The following is a brief summary of some of thoughts said over by R' Frand on the parsha this evening. I have attempted to reproduce these vorts to the best of my ability. Any perceived inconsistency is the result of my efforts to transcribe the shiur and should not be attributed to R' Frand.
In Devarim 17:18, the Torah writes that a King should have two sifrei Torah (as opposed to the average Jew who only needs to write one). The Gemara in Sanhedrin states that one of the Torahs is to be kept in his storehouse and the other is to travel with him.

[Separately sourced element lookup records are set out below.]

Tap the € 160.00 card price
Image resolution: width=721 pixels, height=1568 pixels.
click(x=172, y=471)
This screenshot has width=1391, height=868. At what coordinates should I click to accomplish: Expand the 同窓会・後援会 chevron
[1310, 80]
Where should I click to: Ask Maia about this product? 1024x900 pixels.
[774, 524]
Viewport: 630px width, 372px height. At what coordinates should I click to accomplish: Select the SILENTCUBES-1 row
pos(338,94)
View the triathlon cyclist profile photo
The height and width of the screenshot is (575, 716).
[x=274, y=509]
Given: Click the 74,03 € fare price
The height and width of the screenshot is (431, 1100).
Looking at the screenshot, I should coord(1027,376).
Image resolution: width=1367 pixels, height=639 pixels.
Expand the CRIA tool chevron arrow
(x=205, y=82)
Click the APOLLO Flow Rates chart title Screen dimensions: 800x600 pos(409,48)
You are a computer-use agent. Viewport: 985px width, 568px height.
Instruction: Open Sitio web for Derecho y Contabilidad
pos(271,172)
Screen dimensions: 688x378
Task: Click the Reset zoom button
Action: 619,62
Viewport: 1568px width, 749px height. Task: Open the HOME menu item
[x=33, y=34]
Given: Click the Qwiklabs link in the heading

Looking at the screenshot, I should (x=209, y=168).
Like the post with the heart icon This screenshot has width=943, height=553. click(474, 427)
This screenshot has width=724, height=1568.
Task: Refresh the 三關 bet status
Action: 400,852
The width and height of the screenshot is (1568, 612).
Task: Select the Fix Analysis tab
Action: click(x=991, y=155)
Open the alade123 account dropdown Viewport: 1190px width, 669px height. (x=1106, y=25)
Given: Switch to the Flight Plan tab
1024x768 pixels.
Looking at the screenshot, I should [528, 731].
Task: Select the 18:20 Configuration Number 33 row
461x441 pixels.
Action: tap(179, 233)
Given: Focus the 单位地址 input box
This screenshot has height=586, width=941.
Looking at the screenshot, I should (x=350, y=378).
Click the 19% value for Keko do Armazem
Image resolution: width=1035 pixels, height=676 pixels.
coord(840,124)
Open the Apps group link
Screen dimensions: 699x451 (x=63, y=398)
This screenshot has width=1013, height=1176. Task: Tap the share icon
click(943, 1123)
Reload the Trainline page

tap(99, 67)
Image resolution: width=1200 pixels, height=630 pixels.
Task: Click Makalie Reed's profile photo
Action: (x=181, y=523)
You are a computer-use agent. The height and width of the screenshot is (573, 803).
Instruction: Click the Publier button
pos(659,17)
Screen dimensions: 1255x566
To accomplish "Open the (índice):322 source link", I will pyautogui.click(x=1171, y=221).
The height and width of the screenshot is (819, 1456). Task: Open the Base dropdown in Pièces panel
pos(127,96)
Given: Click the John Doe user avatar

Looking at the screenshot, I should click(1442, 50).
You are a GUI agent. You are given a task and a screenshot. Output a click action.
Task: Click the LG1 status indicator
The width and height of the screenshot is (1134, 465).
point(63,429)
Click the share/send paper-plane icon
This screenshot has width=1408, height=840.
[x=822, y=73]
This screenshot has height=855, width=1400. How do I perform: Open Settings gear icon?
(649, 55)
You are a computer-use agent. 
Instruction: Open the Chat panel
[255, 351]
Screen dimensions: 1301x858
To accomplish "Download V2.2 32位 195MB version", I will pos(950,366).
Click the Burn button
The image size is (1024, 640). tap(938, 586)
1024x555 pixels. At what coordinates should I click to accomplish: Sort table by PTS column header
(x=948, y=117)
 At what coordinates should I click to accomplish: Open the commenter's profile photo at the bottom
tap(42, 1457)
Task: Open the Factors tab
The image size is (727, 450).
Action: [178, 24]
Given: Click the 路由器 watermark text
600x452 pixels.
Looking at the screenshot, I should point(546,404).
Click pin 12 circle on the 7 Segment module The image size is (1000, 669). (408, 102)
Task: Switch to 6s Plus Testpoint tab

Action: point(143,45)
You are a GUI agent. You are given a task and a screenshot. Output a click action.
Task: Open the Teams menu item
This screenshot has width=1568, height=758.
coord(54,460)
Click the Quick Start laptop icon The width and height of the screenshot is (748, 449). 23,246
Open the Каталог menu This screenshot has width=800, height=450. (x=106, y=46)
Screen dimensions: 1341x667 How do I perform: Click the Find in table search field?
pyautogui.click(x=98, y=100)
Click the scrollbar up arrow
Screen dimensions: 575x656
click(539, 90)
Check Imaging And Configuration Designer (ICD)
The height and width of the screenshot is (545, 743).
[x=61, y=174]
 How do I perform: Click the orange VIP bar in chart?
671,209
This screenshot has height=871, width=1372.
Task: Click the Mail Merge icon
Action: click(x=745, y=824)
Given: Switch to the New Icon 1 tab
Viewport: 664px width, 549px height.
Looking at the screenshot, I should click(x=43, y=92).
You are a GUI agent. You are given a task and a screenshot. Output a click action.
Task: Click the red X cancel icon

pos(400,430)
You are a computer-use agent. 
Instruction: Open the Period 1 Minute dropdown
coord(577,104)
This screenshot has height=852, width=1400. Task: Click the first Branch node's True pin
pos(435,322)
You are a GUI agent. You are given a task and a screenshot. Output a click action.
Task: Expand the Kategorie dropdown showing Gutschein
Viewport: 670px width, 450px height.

R' Frand quoted the Sefer Ner Uziel who explains that a Jew generally should be the same on the inside as the outside - tocho k'barro. However, a King is commanded to be different. While he is to be humble at home, he needs to an imposing and fearful presence when he is outside of the home. If is for this reason that he has two sifrei Torah - one to read at home to remind him that he is to be humble and yield to others and one to take with him as a reminder that he must have an awe inspiring presence outside the home.
R' Frand next quoted a pasuk from Vayelech (Devarim 31:7) where Moshe calls Yehoshua and tells him to be strong and courageous. R' Frand asked - where should the "comma" be in the pasuk? One would think that it would be before the words Chazak V'Ematz. However, the notes on the pasuk place the "comma" earlier in the pasuk as it precedes the words "L'einei Kol Yisrael" and as such the pasuk is read "before the eyes of all of Israel be strong." Why? Because the King or leader needs to be strong before the eyes of the people.
R' Frand made a parenthetical joke that generally if one acts as a King in public he needs his wife the Queen to remind him to be humble at home.
R' Frand closed the vort by quoting the Chassam Sofer who discussed how when King David knew that he would be dying he asked that his son Shlomo be given his mule to ride on. This was significant as there is a general concept that two kings don't share (make use consecutively of) the same items. So why the mule and why would a king ride a mule? Even Avraham and the Moshiach used donkeys.
The Chassam Sofer answers that a mule comes from a union of a horse and a donkey. A horse is a royal creature and a donkey is lowly. The resultant offspring has characteristics of both - haughtiness and humility. This is the role of the king.